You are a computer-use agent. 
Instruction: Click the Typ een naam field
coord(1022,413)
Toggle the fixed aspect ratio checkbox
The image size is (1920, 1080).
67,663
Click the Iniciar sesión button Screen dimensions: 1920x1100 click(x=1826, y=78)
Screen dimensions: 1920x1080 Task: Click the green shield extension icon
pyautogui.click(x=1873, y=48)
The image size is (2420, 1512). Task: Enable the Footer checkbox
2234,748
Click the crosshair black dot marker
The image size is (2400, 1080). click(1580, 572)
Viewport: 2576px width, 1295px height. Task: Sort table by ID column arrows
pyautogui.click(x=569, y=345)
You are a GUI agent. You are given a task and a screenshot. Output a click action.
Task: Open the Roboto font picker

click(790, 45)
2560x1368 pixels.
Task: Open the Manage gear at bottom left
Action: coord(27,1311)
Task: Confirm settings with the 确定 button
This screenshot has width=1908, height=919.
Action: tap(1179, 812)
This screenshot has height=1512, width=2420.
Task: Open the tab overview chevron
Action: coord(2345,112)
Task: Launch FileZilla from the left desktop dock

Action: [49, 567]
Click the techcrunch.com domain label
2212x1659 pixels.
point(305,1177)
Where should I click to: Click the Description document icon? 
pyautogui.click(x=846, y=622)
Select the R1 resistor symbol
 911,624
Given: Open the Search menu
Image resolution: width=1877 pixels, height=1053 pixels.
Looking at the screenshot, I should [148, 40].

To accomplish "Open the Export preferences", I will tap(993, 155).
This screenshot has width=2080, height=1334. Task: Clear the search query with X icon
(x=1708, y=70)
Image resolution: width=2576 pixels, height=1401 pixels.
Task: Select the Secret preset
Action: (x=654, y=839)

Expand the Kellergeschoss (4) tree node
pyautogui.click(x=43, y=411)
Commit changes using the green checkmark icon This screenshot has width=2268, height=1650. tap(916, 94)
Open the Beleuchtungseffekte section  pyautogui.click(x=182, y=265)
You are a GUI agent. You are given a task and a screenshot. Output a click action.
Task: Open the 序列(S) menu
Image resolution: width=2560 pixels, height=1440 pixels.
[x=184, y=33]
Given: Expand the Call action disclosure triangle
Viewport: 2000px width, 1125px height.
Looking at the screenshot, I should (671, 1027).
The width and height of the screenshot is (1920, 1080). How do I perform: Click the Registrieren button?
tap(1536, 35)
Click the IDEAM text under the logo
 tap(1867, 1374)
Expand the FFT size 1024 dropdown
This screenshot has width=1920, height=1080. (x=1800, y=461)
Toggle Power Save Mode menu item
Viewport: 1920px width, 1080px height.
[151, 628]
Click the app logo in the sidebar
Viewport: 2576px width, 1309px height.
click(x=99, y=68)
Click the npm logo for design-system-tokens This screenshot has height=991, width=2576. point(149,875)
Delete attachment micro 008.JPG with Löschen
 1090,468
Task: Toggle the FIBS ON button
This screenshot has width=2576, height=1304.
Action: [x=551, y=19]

===

● TASK OBJECTIVE:
Line by line, reproduce the material exactly.

● EXPECTED ANSWER:
You are a computer-use agent. 
Instruction: Click the Typ een naam field
coord(1022,413)
Toggle the fixed aspect ratio checkbox
The image size is (1920, 1080).
67,663
Click the Iniciar sesión button Screen dimensions: 1920x1100 click(x=1826, y=78)
Screen dimensions: 1920x1080 Task: Click the green shield extension icon
pyautogui.click(x=1873, y=48)
The image size is (2420, 1512). Task: Enable the Footer checkbox
2234,748
Click the crosshair black dot marker
The image size is (2400, 1080). click(1580, 572)
Viewport: 2576px width, 1295px height. Task: Sort table by ID column arrows
pyautogui.click(x=569, y=345)
You are a GUI agent. You are given a task and a screenshot. Output a click action.
Task: Open the Roboto font picker

click(790, 45)
2560x1368 pixels.
Task: Open the Manage gear at bottom left
Action: coord(27,1311)
Task: Confirm settings with the 确定 button
This screenshot has width=1908, height=919.
Action: tap(1179, 812)
This screenshot has height=1512, width=2420.
Task: Open the tab overview chevron
Action: coord(2345,112)
Task: Launch FileZilla from the left desktop dock

Action: [49, 567]
Click the techcrunch.com domain label
2212x1659 pixels.
point(305,1177)
Where should I click to: Click the Description document icon? 
pyautogui.click(x=846, y=622)
Select the R1 resistor symbol
 911,624
Given: Open the Search menu
Image resolution: width=1877 pixels, height=1053 pixels.
Looking at the screenshot, I should [148, 40].

To accomplish "Open the Export preferences", I will tap(993, 155).
This screenshot has width=2080, height=1334. Task: Clear the search query with X icon
(x=1708, y=70)
Image resolution: width=2576 pixels, height=1401 pixels.
Task: Select the Secret preset
Action: (x=654, y=839)

Expand the Kellergeschoss (4) tree node
pyautogui.click(x=43, y=411)
Commit changes using the green checkmark icon This screenshot has width=2268, height=1650. tap(916, 94)
Open the Beleuchtungseffekte section  pyautogui.click(x=182, y=265)
You are a GUI agent. You are given a task and a screenshot. Output a click action.
Task: Open the 序列(S) menu
Image resolution: width=2560 pixels, height=1440 pixels.
[x=184, y=33]
Given: Expand the Call action disclosure triangle
Viewport: 2000px width, 1125px height.
Looking at the screenshot, I should (671, 1027).
The width and height of the screenshot is (1920, 1080). How do I perform: Click the Registrieren button?
tap(1536, 35)
Click the IDEAM text under the logo
 tap(1867, 1374)
Expand the FFT size 1024 dropdown
This screenshot has width=1920, height=1080. (x=1800, y=461)
Toggle Power Save Mode menu item
Viewport: 1920px width, 1080px height.
[151, 628]
Click the app logo in the sidebar
Viewport: 2576px width, 1309px height.
click(x=99, y=68)
Click the npm logo for design-system-tokens This screenshot has height=991, width=2576. point(149,875)
Delete attachment micro 008.JPG with Löschen
 1090,468
Task: Toggle the FIBS ON button
This screenshot has width=2576, height=1304.
Action: [x=551, y=19]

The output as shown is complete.